>> start Rows

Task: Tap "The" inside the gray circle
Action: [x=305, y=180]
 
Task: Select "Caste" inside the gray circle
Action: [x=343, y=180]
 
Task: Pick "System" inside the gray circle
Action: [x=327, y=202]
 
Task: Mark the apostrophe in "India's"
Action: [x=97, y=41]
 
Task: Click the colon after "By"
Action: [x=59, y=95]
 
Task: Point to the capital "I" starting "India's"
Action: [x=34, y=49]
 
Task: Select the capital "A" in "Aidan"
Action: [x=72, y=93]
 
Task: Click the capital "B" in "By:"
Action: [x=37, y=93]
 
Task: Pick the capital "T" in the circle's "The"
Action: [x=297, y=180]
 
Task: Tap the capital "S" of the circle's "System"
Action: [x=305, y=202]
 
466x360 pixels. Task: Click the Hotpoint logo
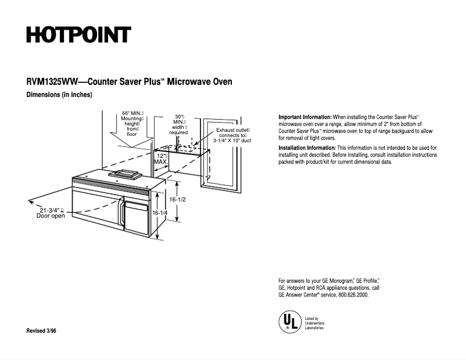[78, 35]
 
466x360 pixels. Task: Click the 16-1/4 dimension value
[160, 213]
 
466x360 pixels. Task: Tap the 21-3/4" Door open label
[51, 213]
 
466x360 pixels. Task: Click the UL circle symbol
[289, 321]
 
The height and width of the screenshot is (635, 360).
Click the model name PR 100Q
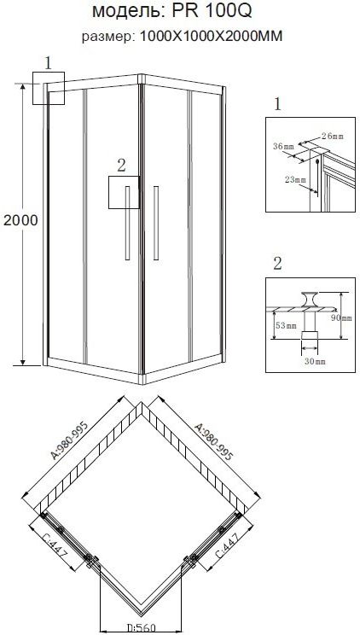[x=212, y=11]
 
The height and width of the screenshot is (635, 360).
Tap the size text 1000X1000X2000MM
[x=211, y=37]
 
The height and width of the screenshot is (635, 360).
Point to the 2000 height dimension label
[x=20, y=220]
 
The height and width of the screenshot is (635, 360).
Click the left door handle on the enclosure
[x=128, y=222]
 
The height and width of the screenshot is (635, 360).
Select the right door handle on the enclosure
[x=156, y=222]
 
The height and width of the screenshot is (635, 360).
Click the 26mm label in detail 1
[x=332, y=136]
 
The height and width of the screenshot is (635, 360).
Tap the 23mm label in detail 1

>> end Rows

§ **Exercise task**
Can you turn the rows above, starting at the line containing "Task: Click the capital" and ending at the line containing "[x=212, y=11]", into a JSON list of strings with one string per line? Skip blank lines and leave out the pictures.

§ **Solution for this problem**
[
  "Task: Click the capital \"B\" in \"By:\"",
  "Action: [x=37, y=93]",
  "Task: Pick the capital \"T\" in the circle's \"The\"",
  "Action: [x=297, y=180]",
  "Task: Tap the capital \"S\" of the circle's \"System\"",
  "Action: [x=305, y=202]",
  "466x360 pixels. Task: Click the Hotpoint logo",
  "[78, 35]",
  "466x360 pixels. Task: Click the 16-1/4 dimension value",
  "[160, 213]",
  "466x360 pixels. Task: Tap the 21-3/4\" Door open label",
  "[51, 213]",
  "466x360 pixels. Task: Click the UL circle symbol",
  "[289, 321]",
  "The height and width of the screenshot is (635, 360).",
  "Click the model name PR 100Q",
  "[x=212, y=11]"
]